* Work to be completed
Below are some records; reproduce every one of them exactly.

* The records

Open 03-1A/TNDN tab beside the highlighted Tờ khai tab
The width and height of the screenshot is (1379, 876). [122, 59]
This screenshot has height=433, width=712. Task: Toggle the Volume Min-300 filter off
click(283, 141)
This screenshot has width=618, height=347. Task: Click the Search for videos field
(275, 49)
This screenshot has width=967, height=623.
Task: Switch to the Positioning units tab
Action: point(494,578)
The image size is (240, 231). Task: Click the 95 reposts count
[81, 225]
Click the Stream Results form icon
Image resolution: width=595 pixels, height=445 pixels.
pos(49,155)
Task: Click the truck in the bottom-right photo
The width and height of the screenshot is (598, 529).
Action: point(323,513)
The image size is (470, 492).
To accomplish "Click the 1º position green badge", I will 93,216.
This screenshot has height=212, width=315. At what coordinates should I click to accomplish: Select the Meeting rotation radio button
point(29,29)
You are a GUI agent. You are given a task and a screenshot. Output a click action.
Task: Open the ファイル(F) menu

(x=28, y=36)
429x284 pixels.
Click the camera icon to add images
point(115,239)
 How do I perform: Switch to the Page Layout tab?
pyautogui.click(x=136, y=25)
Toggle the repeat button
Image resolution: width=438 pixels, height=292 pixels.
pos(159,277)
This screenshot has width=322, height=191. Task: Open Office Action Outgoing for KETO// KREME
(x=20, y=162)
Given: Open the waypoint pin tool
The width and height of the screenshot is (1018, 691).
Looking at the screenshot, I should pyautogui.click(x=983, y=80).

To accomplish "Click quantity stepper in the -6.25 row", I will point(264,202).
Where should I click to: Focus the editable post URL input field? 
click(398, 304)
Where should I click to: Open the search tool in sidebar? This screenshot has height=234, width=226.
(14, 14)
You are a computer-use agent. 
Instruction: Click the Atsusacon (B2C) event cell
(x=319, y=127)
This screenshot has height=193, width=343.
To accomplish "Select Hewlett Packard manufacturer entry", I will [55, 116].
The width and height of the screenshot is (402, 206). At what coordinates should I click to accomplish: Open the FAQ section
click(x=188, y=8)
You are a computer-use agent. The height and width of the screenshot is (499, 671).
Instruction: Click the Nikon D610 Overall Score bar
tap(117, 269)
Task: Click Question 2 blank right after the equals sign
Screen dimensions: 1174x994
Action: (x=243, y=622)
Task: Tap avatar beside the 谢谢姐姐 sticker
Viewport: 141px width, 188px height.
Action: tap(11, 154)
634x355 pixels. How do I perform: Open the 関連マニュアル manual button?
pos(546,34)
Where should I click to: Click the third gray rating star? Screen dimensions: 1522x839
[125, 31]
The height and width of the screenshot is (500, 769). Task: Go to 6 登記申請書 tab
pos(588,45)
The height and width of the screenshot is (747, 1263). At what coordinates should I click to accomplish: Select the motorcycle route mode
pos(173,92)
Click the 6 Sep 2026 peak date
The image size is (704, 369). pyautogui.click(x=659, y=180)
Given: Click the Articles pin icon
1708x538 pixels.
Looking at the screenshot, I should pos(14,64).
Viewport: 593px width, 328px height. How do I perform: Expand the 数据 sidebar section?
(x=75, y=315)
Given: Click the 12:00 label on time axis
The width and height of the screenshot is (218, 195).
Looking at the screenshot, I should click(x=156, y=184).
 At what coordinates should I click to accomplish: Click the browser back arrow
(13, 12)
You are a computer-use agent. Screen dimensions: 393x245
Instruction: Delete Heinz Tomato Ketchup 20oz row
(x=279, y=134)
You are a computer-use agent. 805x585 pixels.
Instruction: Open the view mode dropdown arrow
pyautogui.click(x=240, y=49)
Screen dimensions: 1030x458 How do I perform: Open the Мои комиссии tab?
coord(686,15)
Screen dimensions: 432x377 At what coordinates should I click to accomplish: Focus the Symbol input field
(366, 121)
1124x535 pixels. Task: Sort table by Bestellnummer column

* Response
Open 03-1A/TNDN tab beside the highlighted Tờ khai tab
The width and height of the screenshot is (1379, 876). [122, 59]
This screenshot has height=433, width=712. Task: Toggle the Volume Min-300 filter off
click(283, 141)
This screenshot has width=618, height=347. Task: Click the Search for videos field
(275, 49)
This screenshot has width=967, height=623.
Task: Switch to the Positioning units tab
Action: point(494,578)
The image size is (240, 231). Task: Click the 95 reposts count
[81, 225]
Click the Stream Results form icon
Image resolution: width=595 pixels, height=445 pixels.
pos(49,155)
Task: Click the truck in the bottom-right photo
The width and height of the screenshot is (598, 529).
Action: point(323,513)
The image size is (470, 492).
To accomplish "Click the 1º position green badge", I will 93,216.
This screenshot has height=212, width=315. At what coordinates should I click to accomplish: Select the Meeting rotation radio button
point(29,29)
You are a GUI agent. You are given a task and a screenshot. Output a click action.
Task: Open the ファイル(F) menu

(x=28, y=36)
429x284 pixels.
Click the camera icon to add images
point(115,239)
 How do I perform: Switch to the Page Layout tab?
pyautogui.click(x=136, y=25)
Toggle the repeat button
Image resolution: width=438 pixels, height=292 pixels.
pos(159,277)
This screenshot has width=322, height=191. Task: Open Office Action Outgoing for KETO// KREME
(x=20, y=162)
Given: Open the waypoint pin tool
The width and height of the screenshot is (1018, 691).
Looking at the screenshot, I should pyautogui.click(x=983, y=80).

To accomplish "Click quantity stepper in the -6.25 row", I will point(264,202).
Where should I click to: Focus the editable post URL input field? 
click(398, 304)
Where should I click to: Open the search tool in sidebar? This screenshot has height=234, width=226.
(14, 14)
You are a computer-use agent. 
Instruction: Click the Atsusacon (B2C) event cell
(x=319, y=127)
This screenshot has height=193, width=343.
To accomplish "Select Hewlett Packard manufacturer entry", I will [55, 116].
The width and height of the screenshot is (402, 206). At what coordinates should I click to accomplish: Open the FAQ section
click(x=188, y=8)
You are a computer-use agent. The height and width of the screenshot is (499, 671).
Instruction: Click the Nikon D610 Overall Score bar
tap(117, 269)
Task: Click Question 2 blank right after the equals sign
Screen dimensions: 1174x994
Action: (x=243, y=622)
Task: Tap avatar beside the 谢谢姐姐 sticker
Viewport: 141px width, 188px height.
Action: tap(11, 154)
634x355 pixels. How do I perform: Open the 関連マニュアル manual button?
pos(546,34)
Where should I click to: Click the third gray rating star? Screen dimensions: 1522x839
[125, 31]
The height and width of the screenshot is (500, 769). Task: Go to 6 登記申請書 tab
pos(588,45)
The height and width of the screenshot is (747, 1263). At what coordinates should I click to accomplish: Select the motorcycle route mode
pos(173,92)
Click the 6 Sep 2026 peak date
The image size is (704, 369). pyautogui.click(x=659, y=180)
Given: Click the Articles pin icon
1708x538 pixels.
Looking at the screenshot, I should pos(14,64).
Viewport: 593px width, 328px height. How do I perform: Expand the 数据 sidebar section?
(x=75, y=315)
Given: Click the 12:00 label on time axis
The width and height of the screenshot is (218, 195).
Looking at the screenshot, I should click(x=156, y=184).
 At what coordinates should I click to accomplish: Click the browser back arrow
(13, 12)
You are a computer-use agent. Screen dimensions: 393x245
Instruction: Delete Heinz Tomato Ketchup 20oz row
(x=279, y=134)
You are a computer-use agent. 805x585 pixels.
Instruction: Open the view mode dropdown arrow
pyautogui.click(x=240, y=49)
Screen dimensions: 1030x458 How do I perform: Open the Мои комиссии tab?
coord(686,15)
Screen dimensions: 432x377 At what coordinates should I click to accomplish: Focus the Symbol input field
(366, 121)
1124x535 pixels. Task: Sort table by Bestellnummer column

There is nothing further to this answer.